Obviamente, contada así es una historia muy sencilla y, quitándole cierto exotismo en la cotidianidad de este grupo familiar, hasta un tanto prosaica, de la misma manera que la mayoría de este tipo de literatura underground, en la que en realidad sucede muy poco fuera y mucho dentro de los personajes.

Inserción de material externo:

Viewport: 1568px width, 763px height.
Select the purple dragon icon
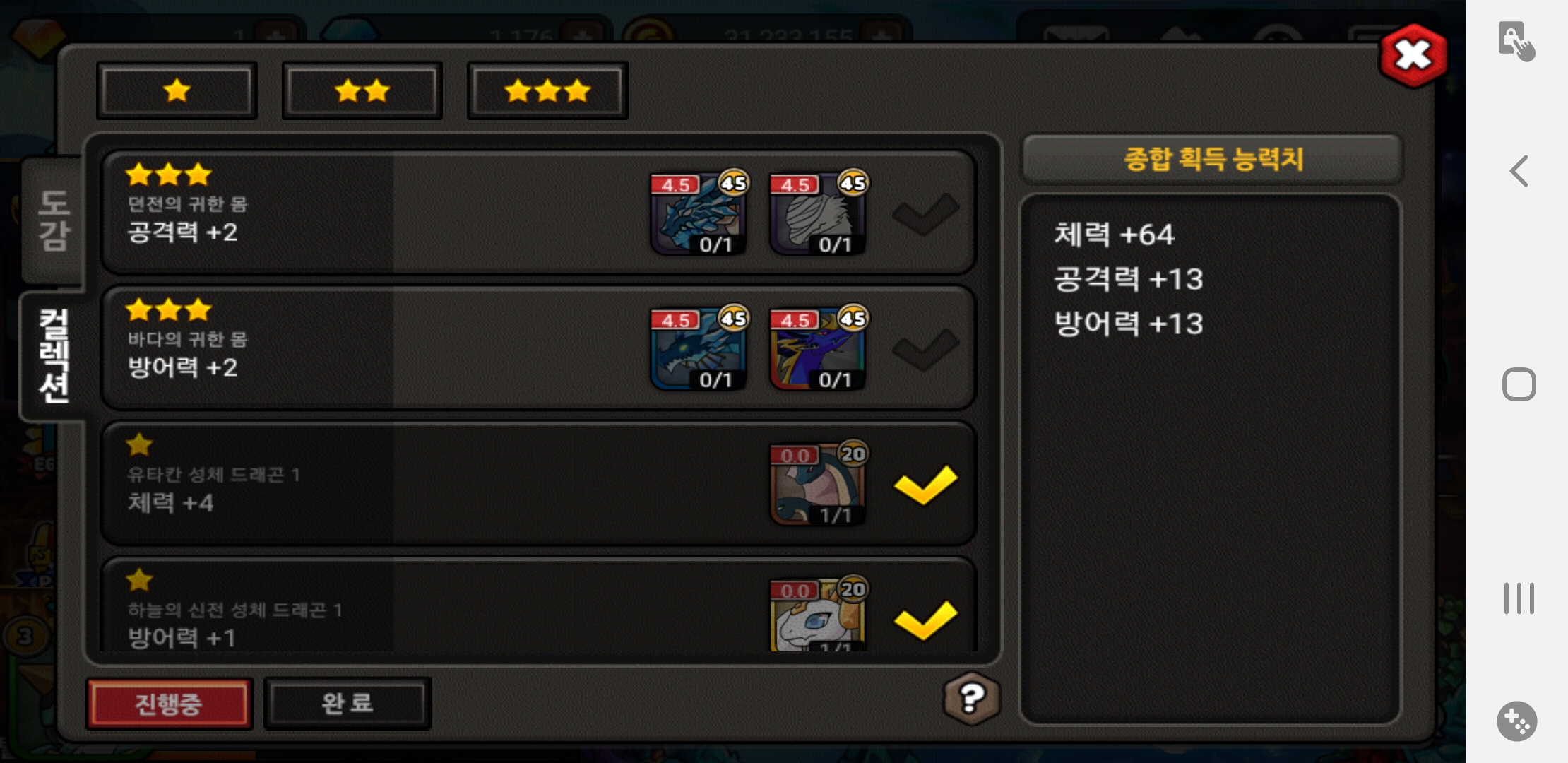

En este caso también sucede que las secuencias narrativas se ordenan en forma caprichosa, sin una jerarquización entre acontecimientos definitorios o momentos intrascendentes, y en la que aparecen lugares, hechos y hasta personajes que parecen salir de otro mundo, con esa impronta carrolliana propia de la psicodelia sesentista, como el Conde de Orgaz o la Dama de las Diez Compuertas, que tienen encuentros con estos seres más reconocibles y “de este mundo” en momentos decisivos, pero que no sabemos si atribuir a la existencia efectiva de mundos paralelos o al efecto de alguna percepción alterada de los personajes. Hay momentos de lirismo hondo y visceral, imágenes sumamente elaboradas, precisas y conmovedoras, y una atención a la musicalidad del lenguaje que recuerda a la experimentación poética de la poesía beatnik con los fraseos del jazz, al punto de que algunos capítulos son fáciles de imaginar versificados. Tiene la peculiaridad de que el nudo afectivo principal son los lazos de parentesco sanguíneos, cosa harto infrecuente en este tipo de narrativas, y de que permite explorar otros conflictos humanos a veces excluidos por ellas. En definitiva, este grupo familiar presenta una curiosa ambivalencia: aunque aparente ser radicalmente anticonvencional, sigue reproduciendo esquemas afectivos de parentesco y conyugalidad muy tradicionales, a un punto que hasta podría resultar ligeramente molesto para ciertas sensibilidades preocupadas por las problemáticas de género, sobre todo en las generaciones más jóvenes. No obstante, aun desde estas sensibilidades, esta aparente contradicción permite plantearse el interesante problema de hasta qué punto, aunque busquemos otras formas de constituirnos como individuos, podemos o no escapar de lo heredado.

Fuga. De Julio Varela. Montevideo, Yaugurú, 2019. 112 páginas.